Tasks to perform >>
• A. Rewrite the sports Q&A passage between "Seriously, I'd be" and "to, say, Toronto.", inclusive, changing "Toronto" to "Chicago".
• B. Write what comes next in the sports Q&A passage, starting after its final sentence.

Exercise passage >>
BEGIN

Tommy John was a pitcher who had the first surgical procedure on his arm. The surgery, now quite common, is named after him.
Of the 15 MLB pitchers currently with long-term $100 million or more contracts, 8 of them have been or are on the DL during this 2016 season.
 
Of the 33 MLB position players currently with long-term $100 million or more contracts, 12 of them have been or are on the DL, and/or have been suspended, and/or have been released during this 2016 season.
 
If you were an MLB owner, what is the maximum number of years contract you would offer to any player?

Scott, I'd go a millions years. I'd just offer $1 a year.

Seriously, I'd be so careful with pitchers' contracts. The first thing I thought of when David Price signed his megadeal was "He only has one left elbow." The problem is, if your Boston and really, really want this guy, you think this guy can put you over the top, well, you signed that contract or you watch him go to, say, Toronto.

That said, I'd be very hard-pressed to go beyond four years. The player would have be sturdy and special.

But I agree with you. The years are so much more important than the cash.

Me? I'd prefer to pay the guy per quality start with bonuses for ERA and batting average against. I think the players association might have a problem with me.

 Now that Tampa Bay regrettably has it's own " cop kills unarmed black man " issue, how much longer will Coach Koetter, the Bucs,and the NFL be able to keep their players, (75% of whom are persons of color), standing for the anthem with that lame " we do it to support the military " line? Don't you think these educated, aware players know that anthem is a racist, pro slavery poem authored by a Washington DC lawyer who was a supporter of Andrew Jackson, a slaveholder, anti-abolitionist, fierce prosecutor of abolitionists, and influential in the Supreme Court's pro slavery Dred Scott decision? Don't you think the third of four verses to the poem,which vilifies the 6000+ runaway slaves of the Colonial Marines in opposition at Ft. McHenry, with the stanzas:

no refuge could save the hireling or slave

from the terror of flight, or the gloom of the grave  

is known by these college educated current "slaves" of the NFL? Do you agree, or disagree that this issue will continue to be a growing problem for the white masters of the league, just as it continues to be the overriding stigma on the democratic experiment of the USA?

END

Stored data:
BEGIN

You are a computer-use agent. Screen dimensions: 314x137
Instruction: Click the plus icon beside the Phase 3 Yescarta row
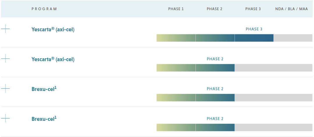[x=6, y=29]
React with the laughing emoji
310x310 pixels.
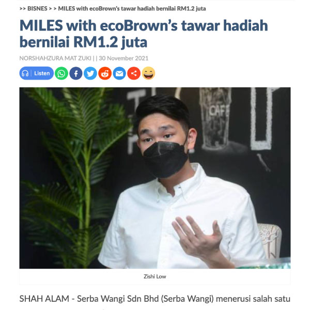click(x=148, y=73)
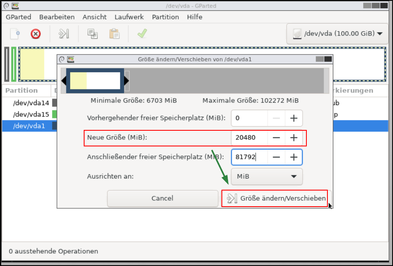The image size is (393, 266).
Task: Apply all operations with the green checkmark icon
Action: click(x=142, y=34)
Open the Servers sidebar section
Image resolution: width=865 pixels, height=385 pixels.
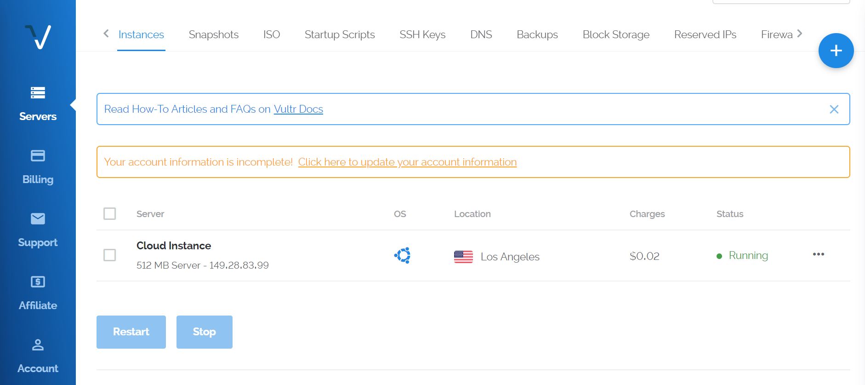coord(38,103)
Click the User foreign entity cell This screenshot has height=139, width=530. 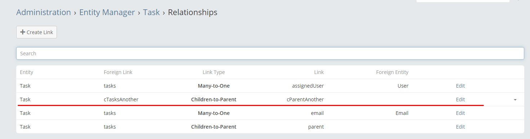pos(403,86)
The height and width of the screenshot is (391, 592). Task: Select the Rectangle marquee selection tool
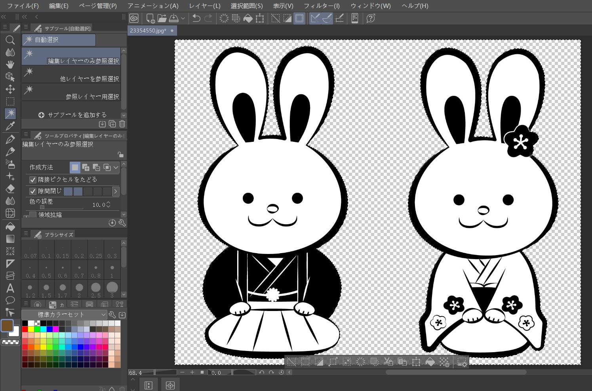point(10,101)
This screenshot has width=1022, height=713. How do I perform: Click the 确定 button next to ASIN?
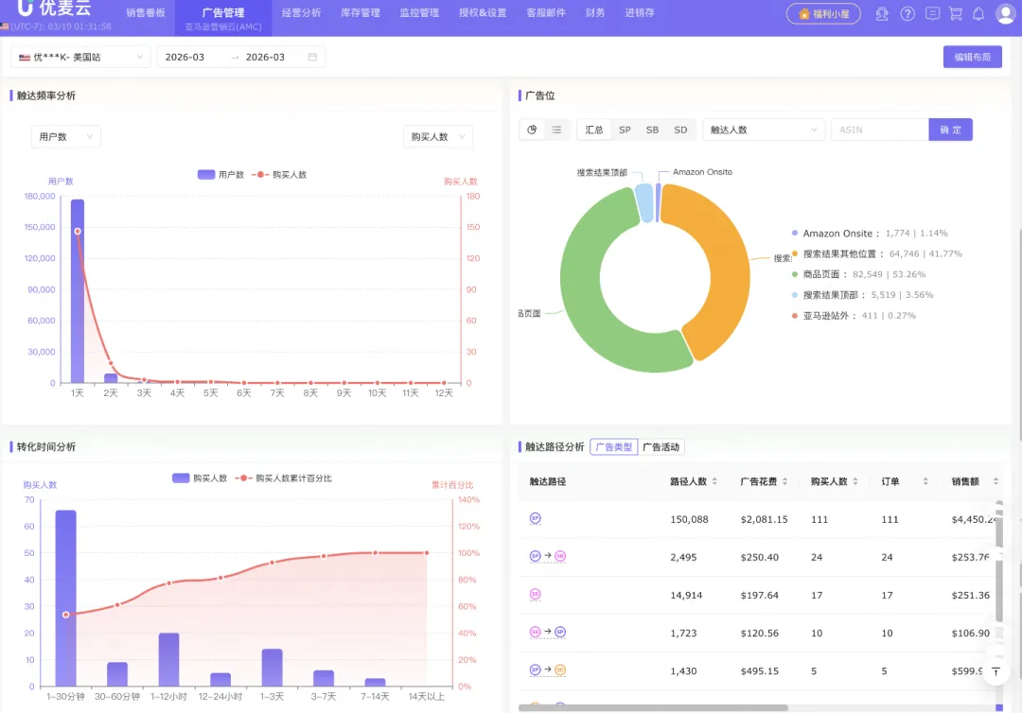click(950, 129)
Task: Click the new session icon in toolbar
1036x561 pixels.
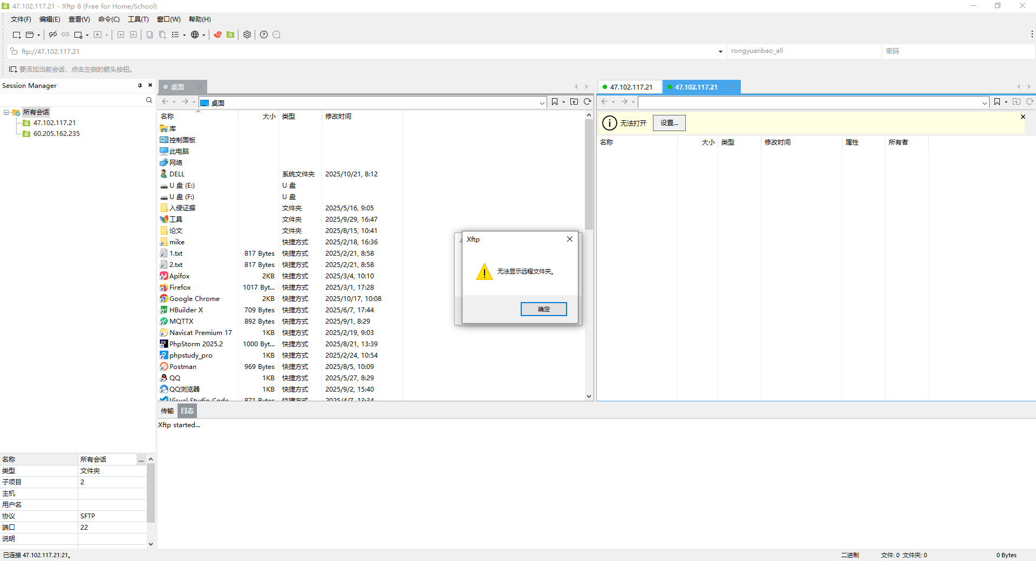Action: [16, 35]
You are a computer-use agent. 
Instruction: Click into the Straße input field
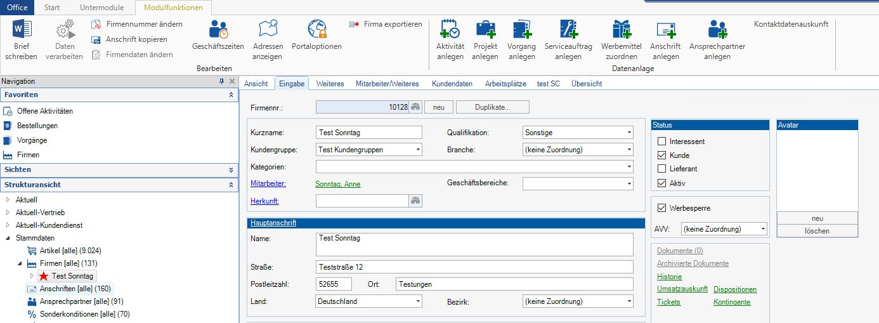(x=474, y=267)
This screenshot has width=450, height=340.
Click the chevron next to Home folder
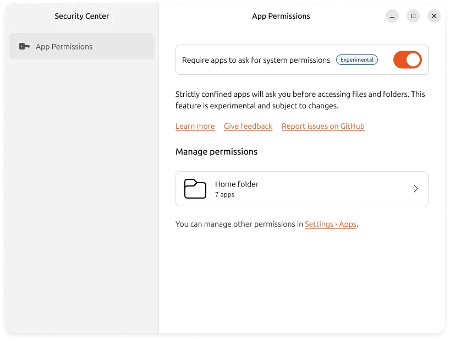coord(416,189)
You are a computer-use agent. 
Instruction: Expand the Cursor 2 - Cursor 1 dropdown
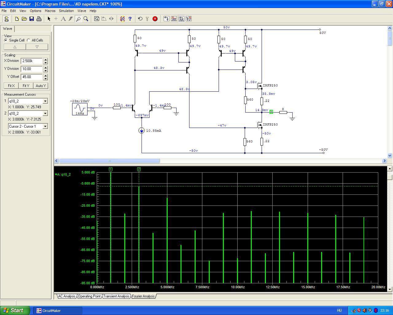pos(45,126)
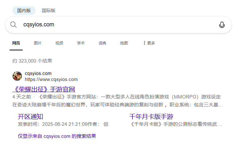Go to the 视频 tab
The height and width of the screenshot is (148, 242).
tap(59, 43)
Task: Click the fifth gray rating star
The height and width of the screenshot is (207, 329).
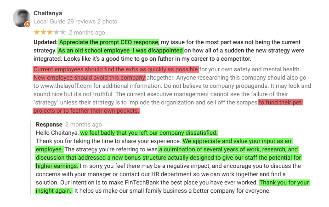Action: pyautogui.click(x=63, y=32)
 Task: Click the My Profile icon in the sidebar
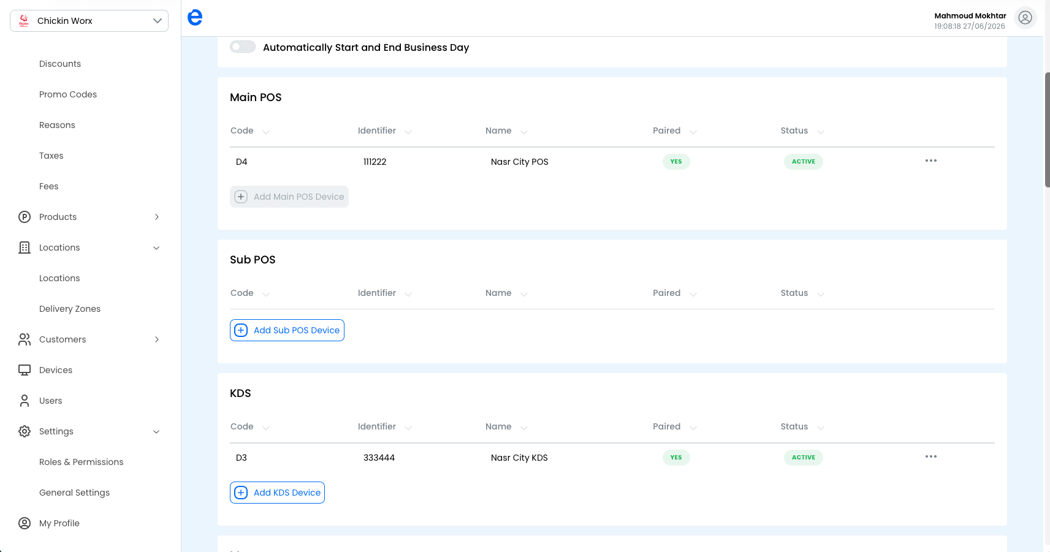tap(25, 523)
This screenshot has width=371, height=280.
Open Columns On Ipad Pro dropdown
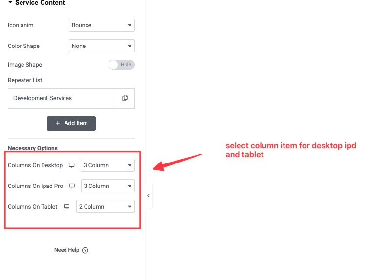click(x=108, y=186)
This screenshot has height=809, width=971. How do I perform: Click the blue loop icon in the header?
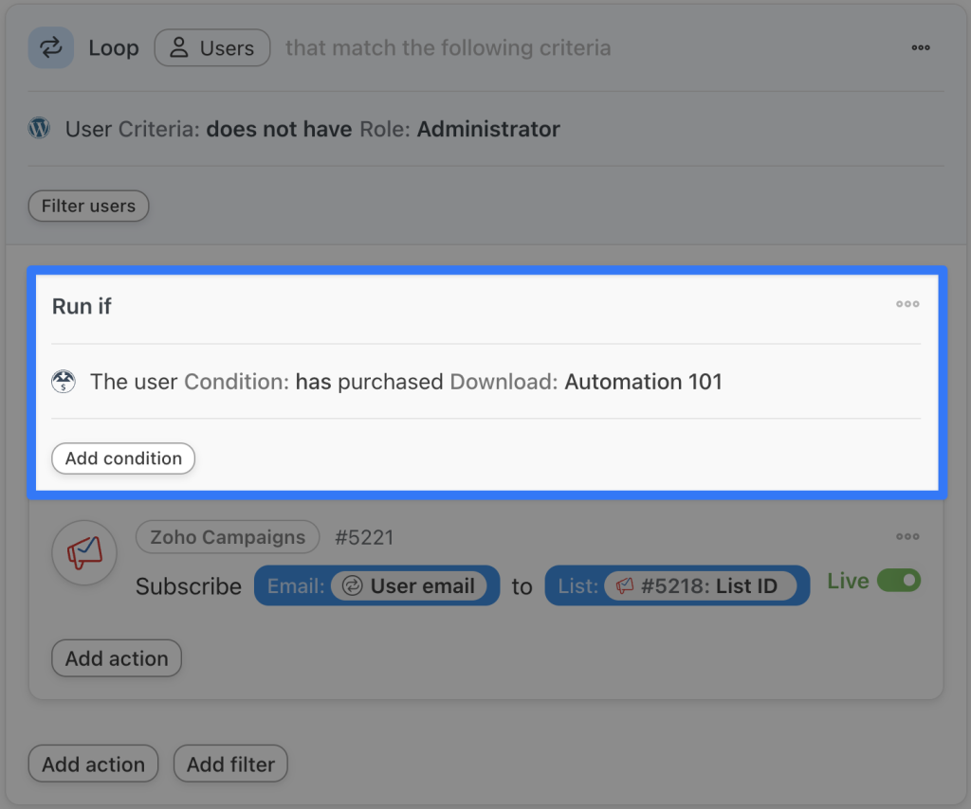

END

Solved problems >>
• A.
Seriously, I'd be so careful with pitchers' contracts. The first thing I thought of when David Price signed his megadeal was "He only has one left elbow." The problem is, if your Boston and really, really want this guy, you think this guy can put you over the top, well, you signed that contract or you watch him go to, say, Chicago.

• B.
Richard Wade

Richard, with all due respect, I couldn't disagree with you more.

The NFL seems to realize it's a different day than when Vince Lombardi lined his players up along the sideline. No one, not Dirk Koetter, not Bill Belichick, is "keeping their players standing." If a player wants to protest, he protests. No one has even attempted to sway Kaepernick from his stance.

As far as the anthem, I don't know if Francis Scott Key was a racist. Let's say, for stake of argument, that he was. (A lot of people supported Jackson. I assume it's why he won.)

But the anthem today hardly represents Key's view of life. It has indeed come to be a symbol for a lot of men to shed blood for it, and I don't find anything lame about that. My son served. My father and my father-in-law served. There are the paying customers here, so let's not take them lightly. Even Kaepernick has clarified his original stance.

I've said this before, but I've heard hundreds of anthems at the Olympics. And I stood for everyone out of respect for those who loved their anthem. I certainly wasn't approving of China or Russia as I stood.

But the key to this protest, if it's going to resonate with people who can affect change, is not to make less of the anthem. It's to make more of the arguments.

Nothing is lame about the anthem as it plays today. Ask a vet what he thinks about the anthem. We aren't at Fort McHenry anymore.

Again, where we really disagree is that you think Koetter, a man who has never won an NFL game, could order a millionaire man of conscious to stand. But have you heard the response. A lot of black players and former players think Kaepernick is wrong. A lot of white players and former players think he has a point. Meanwhile, there is dialogue. That, I think, is good.